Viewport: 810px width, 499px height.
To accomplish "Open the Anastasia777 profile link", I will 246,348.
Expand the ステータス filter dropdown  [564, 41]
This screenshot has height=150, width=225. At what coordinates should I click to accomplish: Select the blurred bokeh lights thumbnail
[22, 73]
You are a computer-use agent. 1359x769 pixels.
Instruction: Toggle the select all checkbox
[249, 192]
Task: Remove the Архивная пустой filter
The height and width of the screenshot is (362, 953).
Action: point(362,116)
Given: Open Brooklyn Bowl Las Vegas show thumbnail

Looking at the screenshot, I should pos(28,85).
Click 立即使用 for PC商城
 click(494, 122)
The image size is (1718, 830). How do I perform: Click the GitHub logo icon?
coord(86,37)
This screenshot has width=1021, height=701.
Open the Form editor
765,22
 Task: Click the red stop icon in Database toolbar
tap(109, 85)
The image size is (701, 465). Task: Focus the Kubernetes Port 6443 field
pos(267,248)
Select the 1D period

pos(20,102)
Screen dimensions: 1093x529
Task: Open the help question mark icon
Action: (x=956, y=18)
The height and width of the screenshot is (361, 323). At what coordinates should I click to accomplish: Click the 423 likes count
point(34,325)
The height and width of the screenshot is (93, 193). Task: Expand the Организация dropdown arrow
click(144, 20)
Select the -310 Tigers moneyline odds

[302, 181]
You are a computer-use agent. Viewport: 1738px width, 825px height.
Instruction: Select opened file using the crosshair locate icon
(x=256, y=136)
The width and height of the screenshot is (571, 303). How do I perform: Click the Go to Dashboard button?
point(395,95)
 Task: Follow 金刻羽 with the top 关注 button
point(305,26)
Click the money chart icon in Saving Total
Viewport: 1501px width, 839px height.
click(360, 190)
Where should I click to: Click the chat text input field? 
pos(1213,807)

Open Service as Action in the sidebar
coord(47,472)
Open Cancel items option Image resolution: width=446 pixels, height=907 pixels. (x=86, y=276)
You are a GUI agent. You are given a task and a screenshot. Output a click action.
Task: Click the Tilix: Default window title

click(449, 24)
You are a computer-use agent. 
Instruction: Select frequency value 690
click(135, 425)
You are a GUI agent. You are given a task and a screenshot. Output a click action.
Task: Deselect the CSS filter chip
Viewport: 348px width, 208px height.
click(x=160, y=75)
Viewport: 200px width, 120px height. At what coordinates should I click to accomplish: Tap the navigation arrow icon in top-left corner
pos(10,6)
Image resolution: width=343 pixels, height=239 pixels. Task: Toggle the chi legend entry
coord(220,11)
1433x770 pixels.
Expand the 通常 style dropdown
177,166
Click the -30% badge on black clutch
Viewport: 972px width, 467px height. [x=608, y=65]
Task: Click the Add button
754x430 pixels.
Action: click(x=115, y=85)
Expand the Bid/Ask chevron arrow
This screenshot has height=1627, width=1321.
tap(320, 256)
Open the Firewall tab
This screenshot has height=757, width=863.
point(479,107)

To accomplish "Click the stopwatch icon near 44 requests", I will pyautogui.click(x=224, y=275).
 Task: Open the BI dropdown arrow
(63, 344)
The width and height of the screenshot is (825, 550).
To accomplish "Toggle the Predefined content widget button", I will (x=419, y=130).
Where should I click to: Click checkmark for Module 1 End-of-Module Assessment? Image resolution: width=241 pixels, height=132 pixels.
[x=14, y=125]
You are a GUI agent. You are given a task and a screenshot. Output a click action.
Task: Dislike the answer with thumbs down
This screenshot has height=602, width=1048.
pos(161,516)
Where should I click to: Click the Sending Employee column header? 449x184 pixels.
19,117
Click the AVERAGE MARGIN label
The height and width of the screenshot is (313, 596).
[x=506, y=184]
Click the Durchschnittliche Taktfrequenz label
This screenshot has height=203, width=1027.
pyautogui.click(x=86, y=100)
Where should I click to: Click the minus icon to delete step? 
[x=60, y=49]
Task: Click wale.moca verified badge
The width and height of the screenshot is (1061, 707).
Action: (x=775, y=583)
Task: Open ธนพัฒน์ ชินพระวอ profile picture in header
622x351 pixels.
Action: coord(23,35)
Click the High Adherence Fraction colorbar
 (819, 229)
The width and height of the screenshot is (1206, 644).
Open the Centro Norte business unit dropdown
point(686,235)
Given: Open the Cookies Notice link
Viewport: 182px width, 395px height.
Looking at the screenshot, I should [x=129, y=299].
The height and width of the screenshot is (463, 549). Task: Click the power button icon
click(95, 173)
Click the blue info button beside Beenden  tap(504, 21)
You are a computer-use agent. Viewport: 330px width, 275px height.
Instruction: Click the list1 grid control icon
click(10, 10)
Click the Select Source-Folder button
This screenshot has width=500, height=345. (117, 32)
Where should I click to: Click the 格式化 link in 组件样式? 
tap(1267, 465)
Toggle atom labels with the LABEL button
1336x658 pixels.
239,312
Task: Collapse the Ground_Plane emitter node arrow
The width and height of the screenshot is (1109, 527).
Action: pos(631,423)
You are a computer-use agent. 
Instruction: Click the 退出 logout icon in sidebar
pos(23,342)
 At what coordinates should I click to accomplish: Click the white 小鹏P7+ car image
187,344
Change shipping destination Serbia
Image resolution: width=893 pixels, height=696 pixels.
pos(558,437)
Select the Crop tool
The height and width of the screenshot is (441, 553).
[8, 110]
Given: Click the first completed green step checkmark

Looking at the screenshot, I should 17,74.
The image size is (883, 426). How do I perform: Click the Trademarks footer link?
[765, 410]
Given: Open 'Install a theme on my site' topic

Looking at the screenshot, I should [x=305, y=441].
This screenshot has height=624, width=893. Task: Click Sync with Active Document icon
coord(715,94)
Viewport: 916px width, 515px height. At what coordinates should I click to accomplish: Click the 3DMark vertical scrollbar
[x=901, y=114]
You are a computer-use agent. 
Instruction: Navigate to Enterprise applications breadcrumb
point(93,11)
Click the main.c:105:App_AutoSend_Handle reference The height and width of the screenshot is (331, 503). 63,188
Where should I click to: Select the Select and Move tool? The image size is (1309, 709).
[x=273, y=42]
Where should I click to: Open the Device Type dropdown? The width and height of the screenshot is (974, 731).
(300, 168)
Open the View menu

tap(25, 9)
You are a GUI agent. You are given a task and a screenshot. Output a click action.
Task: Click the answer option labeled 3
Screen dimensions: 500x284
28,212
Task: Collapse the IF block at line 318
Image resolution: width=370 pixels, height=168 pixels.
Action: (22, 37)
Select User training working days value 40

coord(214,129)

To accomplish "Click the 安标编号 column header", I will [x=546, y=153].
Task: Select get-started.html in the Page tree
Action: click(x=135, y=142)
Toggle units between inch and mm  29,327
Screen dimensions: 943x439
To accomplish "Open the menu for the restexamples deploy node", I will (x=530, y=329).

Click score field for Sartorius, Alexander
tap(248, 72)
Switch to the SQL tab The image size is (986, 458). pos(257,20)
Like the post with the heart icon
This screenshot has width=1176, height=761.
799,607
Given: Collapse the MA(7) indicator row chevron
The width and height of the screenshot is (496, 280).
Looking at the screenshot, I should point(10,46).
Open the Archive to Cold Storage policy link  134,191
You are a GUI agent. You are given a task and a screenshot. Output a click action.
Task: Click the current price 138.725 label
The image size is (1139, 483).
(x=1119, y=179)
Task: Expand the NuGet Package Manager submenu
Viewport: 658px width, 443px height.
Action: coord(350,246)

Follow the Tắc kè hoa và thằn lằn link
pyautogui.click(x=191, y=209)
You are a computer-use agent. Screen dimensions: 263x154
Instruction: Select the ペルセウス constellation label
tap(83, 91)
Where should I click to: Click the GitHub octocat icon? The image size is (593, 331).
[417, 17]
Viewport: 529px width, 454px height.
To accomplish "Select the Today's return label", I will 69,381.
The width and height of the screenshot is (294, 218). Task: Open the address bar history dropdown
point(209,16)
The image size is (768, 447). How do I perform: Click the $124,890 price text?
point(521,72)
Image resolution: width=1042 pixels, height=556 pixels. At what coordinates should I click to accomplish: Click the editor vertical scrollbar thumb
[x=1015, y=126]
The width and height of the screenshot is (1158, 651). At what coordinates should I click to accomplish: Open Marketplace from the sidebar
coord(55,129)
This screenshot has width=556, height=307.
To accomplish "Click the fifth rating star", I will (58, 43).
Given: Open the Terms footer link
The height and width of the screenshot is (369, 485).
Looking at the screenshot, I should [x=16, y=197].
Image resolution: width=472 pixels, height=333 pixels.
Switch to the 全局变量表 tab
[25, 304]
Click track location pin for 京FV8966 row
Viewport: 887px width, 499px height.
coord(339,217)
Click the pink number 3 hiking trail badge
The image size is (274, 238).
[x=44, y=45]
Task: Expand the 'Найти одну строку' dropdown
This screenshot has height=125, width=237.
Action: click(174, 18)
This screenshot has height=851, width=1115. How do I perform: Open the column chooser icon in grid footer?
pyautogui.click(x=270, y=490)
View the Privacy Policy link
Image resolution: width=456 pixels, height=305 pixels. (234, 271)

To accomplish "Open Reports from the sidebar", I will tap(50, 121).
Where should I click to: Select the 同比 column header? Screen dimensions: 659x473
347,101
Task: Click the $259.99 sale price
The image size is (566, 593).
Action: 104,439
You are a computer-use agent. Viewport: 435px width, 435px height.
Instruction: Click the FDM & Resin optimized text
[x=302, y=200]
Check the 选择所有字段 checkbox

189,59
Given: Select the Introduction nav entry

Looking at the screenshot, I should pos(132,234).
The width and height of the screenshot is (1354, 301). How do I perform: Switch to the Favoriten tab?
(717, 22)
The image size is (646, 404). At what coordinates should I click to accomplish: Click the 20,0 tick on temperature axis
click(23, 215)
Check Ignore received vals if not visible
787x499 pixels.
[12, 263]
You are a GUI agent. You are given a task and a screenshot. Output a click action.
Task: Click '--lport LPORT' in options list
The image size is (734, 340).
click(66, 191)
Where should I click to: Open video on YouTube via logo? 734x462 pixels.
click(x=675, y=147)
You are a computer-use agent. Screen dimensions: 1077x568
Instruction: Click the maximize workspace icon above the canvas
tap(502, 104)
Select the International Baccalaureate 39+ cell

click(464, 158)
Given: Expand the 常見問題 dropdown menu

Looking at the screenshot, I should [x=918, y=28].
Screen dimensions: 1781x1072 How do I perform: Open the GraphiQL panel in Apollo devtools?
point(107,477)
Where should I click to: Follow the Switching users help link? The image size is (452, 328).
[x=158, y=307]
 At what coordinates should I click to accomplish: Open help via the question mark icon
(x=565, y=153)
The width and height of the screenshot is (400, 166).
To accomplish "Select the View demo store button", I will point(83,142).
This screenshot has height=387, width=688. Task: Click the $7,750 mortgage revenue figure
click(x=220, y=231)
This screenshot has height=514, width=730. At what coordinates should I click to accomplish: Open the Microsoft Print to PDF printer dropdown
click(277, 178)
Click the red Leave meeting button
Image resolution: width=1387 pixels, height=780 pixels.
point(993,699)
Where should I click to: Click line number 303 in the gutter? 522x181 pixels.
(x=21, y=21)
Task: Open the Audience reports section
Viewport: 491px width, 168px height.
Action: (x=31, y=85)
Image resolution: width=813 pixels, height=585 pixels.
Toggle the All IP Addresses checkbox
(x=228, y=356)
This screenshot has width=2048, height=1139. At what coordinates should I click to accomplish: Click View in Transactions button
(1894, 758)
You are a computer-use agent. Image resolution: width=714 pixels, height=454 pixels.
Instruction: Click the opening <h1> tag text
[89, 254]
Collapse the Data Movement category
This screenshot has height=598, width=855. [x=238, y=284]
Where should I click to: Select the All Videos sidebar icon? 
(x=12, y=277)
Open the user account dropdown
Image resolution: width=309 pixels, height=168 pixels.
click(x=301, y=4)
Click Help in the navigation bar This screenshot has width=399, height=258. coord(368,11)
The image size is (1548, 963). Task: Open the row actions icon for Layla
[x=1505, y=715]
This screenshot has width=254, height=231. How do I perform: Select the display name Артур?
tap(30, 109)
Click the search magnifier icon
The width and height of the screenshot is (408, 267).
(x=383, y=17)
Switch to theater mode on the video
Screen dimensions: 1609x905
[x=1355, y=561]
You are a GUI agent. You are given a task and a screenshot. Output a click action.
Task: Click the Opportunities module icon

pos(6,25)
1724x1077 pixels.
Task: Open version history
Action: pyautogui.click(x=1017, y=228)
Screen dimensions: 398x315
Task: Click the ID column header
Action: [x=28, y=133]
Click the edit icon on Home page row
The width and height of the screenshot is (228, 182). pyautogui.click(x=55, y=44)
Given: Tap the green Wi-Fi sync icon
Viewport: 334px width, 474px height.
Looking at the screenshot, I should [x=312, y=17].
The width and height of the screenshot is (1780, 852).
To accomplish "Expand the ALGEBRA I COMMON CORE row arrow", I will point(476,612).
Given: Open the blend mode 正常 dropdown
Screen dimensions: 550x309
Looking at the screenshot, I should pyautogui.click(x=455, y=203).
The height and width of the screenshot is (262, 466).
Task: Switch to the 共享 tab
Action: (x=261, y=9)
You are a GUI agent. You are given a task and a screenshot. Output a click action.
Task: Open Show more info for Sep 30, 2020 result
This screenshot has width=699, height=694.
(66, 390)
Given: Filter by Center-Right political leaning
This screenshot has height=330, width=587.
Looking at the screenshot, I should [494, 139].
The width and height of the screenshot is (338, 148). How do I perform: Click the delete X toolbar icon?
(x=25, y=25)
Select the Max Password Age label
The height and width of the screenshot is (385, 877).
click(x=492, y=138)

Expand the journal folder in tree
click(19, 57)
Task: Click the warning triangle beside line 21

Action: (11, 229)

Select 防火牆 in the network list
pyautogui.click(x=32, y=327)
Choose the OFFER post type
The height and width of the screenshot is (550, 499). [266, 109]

Aim of the task =>
In the listing above, take the lines from the one that contains "Task: Collapse the IF block at line 318" through the one that contains "Toggle units between", inclusive. Render them as a Markdown table with the columns "Row" and "Line", skipping any blank lines.

Exercise response =>
| Row | Line |
|---|---|
| 1 | Task: Collapse the IF block at line 318 |
| 2 | Image resolution: width=370 pixels, height=168 pixels. |
| 3 | Action: (22, 37) |
| 4 | Select User training working days value 40 |
| 5 | coord(214,129) |
| 6 | To accomplish "Click the 安标编号 column header", I will [x=546, y=153]. |
| 7 | Task: Select get-started.html in the Page tree |
| 8 | Action: click(x=135, y=142) |
| 9 | Toggle units between inch and mm  29,327 |